As texturas de Flávia Scheye constituíram-se por memórias diretas relativas às sensações experimentadas com os objetos, mesmo nos momentos em que surgiu a impressão de mau humor, semelhante a quando fica sonolenta, ou a de ser um bebê, a partir da posição deitada e recolhida. Segundo ela, a investigação em torno das

sensorimemórias permitiram uma intricada construção sensorial do corpo na qual

processo e produto estão diretamente implicados. Um trabalho que acessou um lugar desconhecido para si mesma. Catarse, choro, dançar e não lembrar o que fez, assistir aos vídeos das experimentações e não se identificar com a maneira de se mover. Situações nunca antes vivenciadas pela bailarina no âmbito de um trabalho de criação. Ela pontua que o interesse não estava especialmente na catarse, mas sobretudo o que ela podia gerar, o tipo de movimentação suscitada pelos estados do corpo, em grande parte bastante diferentes de uma gestualidade cotidiana. O foco estava na manutenção de um corpo sensível, pulsante, que se percebe em maior profundidade.

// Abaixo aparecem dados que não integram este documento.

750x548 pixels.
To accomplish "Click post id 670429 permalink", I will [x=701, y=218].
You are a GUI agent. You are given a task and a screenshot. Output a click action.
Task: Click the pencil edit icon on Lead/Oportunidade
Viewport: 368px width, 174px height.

Muitas vezes, a impressão que tenho é que as sensações que esta dança desperta em mim já estavam há tempos impressas no meu corpo, se mostrando, de vez em quando, quando encontravam alguma experiência que lhes cabia. (...) Ao tentar retomar tecnicamente o que havia surgido nessas experimentações, percebi que não conseguia

desvincular a sensação/estado que havia ficado das movimentações. Era o jeito de

fazer aquilo que me interessava; para conhecer melhor o que eu estava fazendo, era necessário “atravessar” o material criado, permitindo que essa dança me modificasse inteiramente. (...) Devo perceber o rastro que vou deixando enquanto danço. Devo construir, deixar-me contaminar, envolver e me modificar em um pulso que não muda nunca, se arrasta sem fim. E eu, insistindo em me arrastar pelo chão, delicada e intensamente, vasculho minhas sensações/ emoções/ ações e me transformo “em lesma” nessa dança que se faz em mim (Scheye, 2012, pp. 114-116 – grifos meus).

1.1.2.4 Desabituar, provocar, perder o fôlego: Estudos de Isabel Monteiro

Uma coberta de pelúcia. Num emaranhado, o tecido é colocado em uma parte da pele e girado. Depois, é aberto e deslizado para outras partes do corpo, por dentro da roupa, passando na pele do ventre, plexo solar e pescoço. Sensação de um movimento contínuo, suave e no universo da torção que ganha vida. A pelúcia segue a deslizar pelas costas e pernas, algumas vezes é abraçada por Isabel Monteiro. De bruços, apoiada nos antebraços e mãos, ela empurra-se para trás, deslizando o corpo pelo chão. Seguindo a fluidez do movimento, por vezes a cabeça entra e sai por entre os braços, os quais são sempre amplos. Caminhadas sobre os joelhos, no nível médio. Coluna sempre em movimento, pernas passando por dentro umas das outras, as vezes uma mão puxando uma perna. Combinações cinéticas que se acumulam no mover do corpo. Um olhar sempre no sentido do nível alto, deixando em evidência o branco do globo ocular. Queixo voltado para baixo. Deitada na lateral do quadril, apoio num dos antebraços, pernas alternam-se riscando o chão, um braço é lançado para trás, passando por cima da cabeça. Ao mover-se, uma melodia cíclica emerge como estratégia para desprogramar um padrão sensório-motor fluido e tão habitual, previsível e característico da bailarina. Perder e retomar o ar junto à melodia. O corpo encontra os locais de passagem dessa canção pela musculatura. As vezes é com uma onda a passar, em outras duas em simultâneo, em movimentos sem paragem. Descoberta de suspensões e quedas com a respiração. A melodia é cantada até que se perca o fôlego, levando cada expiração ao seu limite. Em seguida, uma queda. E o corpo volta a deslizar de maneira macia, para frente, para trás, girando em torno de si, subindo e descendo de nível até que estabiliza no nível alto. Para continuar com a sensação da pelúcia a deslizar pelo corpo, um dos pés arrasta-se no chão. O fluxo e as acumulações de movimento seguem sem cessar.

Figura 15 – Imagens still de gravações do projeto Sensorimemórias (2011). A criadora-intérprete Isabel Monteiro em experimentação com coberta de pelúcia.